Set of tasks:
1 > From the passage on the DPDP Act below, set down the portion starting with "According to the" and going on through "existing data sets.".
2 > Name every Big Tech company that the passage on the DPDP Act below says the Asia Internet Coalition represents.
3 > According to the passage on the DPDP Act below, by how many months did the Asia Internet Coalition ask MeitY to extend the compliance deadline?

::: Document passage

The Asia Internet Coalition (AIC), an industry group representing Big Tech companies like Meta, Google, Apple and Microsoft, on Thursday urged the Ministry of Electronics and Information Technology (MeitY) to extend the deadline by 12-18 months to comply with certain provisions under the Digital Personal Data Protection (DPDP) Act, 2023.

In a letter addressed to Union IT Minister Ashwini Vaishnaw and Minister of State for Electronics and IT, Rajeev Chandrasekhar, the group said that since implementing these provisions would require structural changes in organisations and businesses, “they are likely to face significant amount of challenges during the course of such transition”.

“This exercise will be fairly new to domestic and international business entities alike, since compliance with data laws of other jurisdictions like GDPR do not have such provisions. Hence, businesses would require fundamental changes in the technology architecture of their platform,” the coalition wrote in the letter.

The government had said last month that some entities (like start-ups and MSMEs and establishments like hospitals that handle people’s data) may be given a year’s time to fine-tune their systems to comply with the DPDP Act, 2023, as the government officials work with industry stakeholders to formulate detailed rules.

According to the AIC letter, businesses would be required to conduct time-intensive data mapping exercises across all the datasets of the Data Principals in order to comply with Section 5 notice requirements for existing data sets.

::::::
::: Entries supplied

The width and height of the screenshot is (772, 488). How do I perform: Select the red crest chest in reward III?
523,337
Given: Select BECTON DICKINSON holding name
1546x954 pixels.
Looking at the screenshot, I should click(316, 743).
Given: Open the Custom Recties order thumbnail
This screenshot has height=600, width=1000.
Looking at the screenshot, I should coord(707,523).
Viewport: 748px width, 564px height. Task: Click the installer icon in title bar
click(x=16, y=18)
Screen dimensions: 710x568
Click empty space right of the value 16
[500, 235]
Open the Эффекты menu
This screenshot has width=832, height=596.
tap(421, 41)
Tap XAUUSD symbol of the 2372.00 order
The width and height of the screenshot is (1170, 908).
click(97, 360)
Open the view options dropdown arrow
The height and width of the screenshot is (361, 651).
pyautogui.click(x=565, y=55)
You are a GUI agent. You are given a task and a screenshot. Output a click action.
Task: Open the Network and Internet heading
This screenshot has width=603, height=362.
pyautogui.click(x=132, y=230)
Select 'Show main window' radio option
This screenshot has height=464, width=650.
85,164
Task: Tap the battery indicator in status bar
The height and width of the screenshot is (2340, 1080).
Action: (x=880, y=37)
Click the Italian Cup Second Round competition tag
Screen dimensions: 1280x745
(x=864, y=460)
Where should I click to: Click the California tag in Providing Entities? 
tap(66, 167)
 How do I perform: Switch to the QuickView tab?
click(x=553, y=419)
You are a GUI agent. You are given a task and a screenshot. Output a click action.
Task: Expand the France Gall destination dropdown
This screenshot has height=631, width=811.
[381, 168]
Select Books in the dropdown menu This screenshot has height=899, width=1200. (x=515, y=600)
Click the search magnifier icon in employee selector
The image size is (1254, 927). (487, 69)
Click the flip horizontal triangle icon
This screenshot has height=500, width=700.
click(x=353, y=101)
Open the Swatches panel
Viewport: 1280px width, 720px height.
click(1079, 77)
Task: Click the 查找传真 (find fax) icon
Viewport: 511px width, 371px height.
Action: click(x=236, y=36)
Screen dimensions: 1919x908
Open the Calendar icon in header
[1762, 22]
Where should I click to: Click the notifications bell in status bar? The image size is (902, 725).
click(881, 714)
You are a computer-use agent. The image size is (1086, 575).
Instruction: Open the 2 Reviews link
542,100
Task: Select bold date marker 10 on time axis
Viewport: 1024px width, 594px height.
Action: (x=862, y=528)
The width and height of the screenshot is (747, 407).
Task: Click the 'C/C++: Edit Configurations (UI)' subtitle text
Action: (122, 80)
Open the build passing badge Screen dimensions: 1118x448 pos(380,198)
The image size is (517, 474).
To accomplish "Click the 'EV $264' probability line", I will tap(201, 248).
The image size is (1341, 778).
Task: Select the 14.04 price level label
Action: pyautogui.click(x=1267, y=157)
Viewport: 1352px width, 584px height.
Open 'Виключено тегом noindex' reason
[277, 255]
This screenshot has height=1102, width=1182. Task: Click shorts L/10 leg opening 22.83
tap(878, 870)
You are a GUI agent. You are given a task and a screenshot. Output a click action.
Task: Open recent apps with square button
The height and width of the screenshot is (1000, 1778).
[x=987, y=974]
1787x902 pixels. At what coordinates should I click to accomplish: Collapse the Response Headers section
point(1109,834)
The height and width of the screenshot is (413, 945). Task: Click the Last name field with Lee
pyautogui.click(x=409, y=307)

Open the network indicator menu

::::::

Answers by item number:
1 >
According to the AIC letter, businesses would be required to conduct time-intensive data mapping exercises across all the datasets of the Data Principals in order to comply with Section 5 notice requirements for existing data sets.

2 > Meta, Google, Apple, Microsoft

3 > 12 to 18 months